== MATERIAL TO PROCESS
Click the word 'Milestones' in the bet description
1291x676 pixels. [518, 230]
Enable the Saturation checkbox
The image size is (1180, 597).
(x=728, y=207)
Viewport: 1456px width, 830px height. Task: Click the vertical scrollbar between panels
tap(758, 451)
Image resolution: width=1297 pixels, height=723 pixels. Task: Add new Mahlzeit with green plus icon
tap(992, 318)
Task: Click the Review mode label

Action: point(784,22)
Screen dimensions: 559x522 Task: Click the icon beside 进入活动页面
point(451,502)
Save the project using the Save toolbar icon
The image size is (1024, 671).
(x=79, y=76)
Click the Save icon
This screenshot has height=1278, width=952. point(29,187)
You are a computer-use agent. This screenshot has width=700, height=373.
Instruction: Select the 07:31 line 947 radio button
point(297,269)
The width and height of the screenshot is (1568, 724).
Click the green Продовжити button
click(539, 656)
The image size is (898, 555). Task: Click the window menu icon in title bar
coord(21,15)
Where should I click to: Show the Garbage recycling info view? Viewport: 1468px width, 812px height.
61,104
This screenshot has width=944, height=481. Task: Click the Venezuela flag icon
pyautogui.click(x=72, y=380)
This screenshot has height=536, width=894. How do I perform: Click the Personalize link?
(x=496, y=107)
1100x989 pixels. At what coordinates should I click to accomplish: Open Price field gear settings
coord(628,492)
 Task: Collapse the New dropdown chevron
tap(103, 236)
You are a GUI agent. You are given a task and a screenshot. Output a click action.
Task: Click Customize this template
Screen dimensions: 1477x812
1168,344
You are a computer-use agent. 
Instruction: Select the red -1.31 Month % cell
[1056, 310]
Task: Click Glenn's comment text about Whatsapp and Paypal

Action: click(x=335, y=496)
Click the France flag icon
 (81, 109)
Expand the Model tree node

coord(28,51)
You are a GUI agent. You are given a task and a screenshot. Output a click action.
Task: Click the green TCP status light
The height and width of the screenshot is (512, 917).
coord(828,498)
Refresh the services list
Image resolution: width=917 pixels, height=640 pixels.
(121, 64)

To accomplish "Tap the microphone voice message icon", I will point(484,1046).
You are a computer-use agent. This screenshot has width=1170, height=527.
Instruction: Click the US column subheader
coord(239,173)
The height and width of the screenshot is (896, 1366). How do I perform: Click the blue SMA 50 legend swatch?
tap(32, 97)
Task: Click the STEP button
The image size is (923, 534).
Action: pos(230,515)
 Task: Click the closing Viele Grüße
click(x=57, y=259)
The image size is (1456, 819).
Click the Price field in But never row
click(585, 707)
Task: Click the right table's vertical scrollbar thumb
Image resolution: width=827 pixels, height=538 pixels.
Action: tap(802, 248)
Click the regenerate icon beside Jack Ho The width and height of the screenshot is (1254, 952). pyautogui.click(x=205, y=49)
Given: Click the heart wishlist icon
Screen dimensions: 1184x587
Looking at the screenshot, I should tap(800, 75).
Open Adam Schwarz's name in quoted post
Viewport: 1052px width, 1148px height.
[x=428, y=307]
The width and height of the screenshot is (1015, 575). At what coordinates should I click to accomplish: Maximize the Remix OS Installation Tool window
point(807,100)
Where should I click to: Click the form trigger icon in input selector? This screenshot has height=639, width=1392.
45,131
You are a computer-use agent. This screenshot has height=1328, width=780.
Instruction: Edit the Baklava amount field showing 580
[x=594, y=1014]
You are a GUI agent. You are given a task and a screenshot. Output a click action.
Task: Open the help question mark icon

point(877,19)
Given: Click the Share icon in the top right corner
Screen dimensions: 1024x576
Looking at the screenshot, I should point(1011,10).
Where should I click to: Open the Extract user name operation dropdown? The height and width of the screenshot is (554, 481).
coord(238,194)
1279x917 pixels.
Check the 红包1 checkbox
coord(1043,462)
====
_PROBLEM DESCRIPTION_
In the listing above, find the line with "Screen dimensions: 1024x576", then copy it and every later line exactly, through the last line, and nothing else.

_ANSWER TO THIS PROBLEM_
Screen dimensions: 1024x576
Looking at the screenshot, I should point(1011,10).
Where should I click to: Open the Extract user name operation dropdown? The height and width of the screenshot is (554, 481).
coord(238,194)
1279x917 pixels.
Check the 红包1 checkbox
coord(1043,462)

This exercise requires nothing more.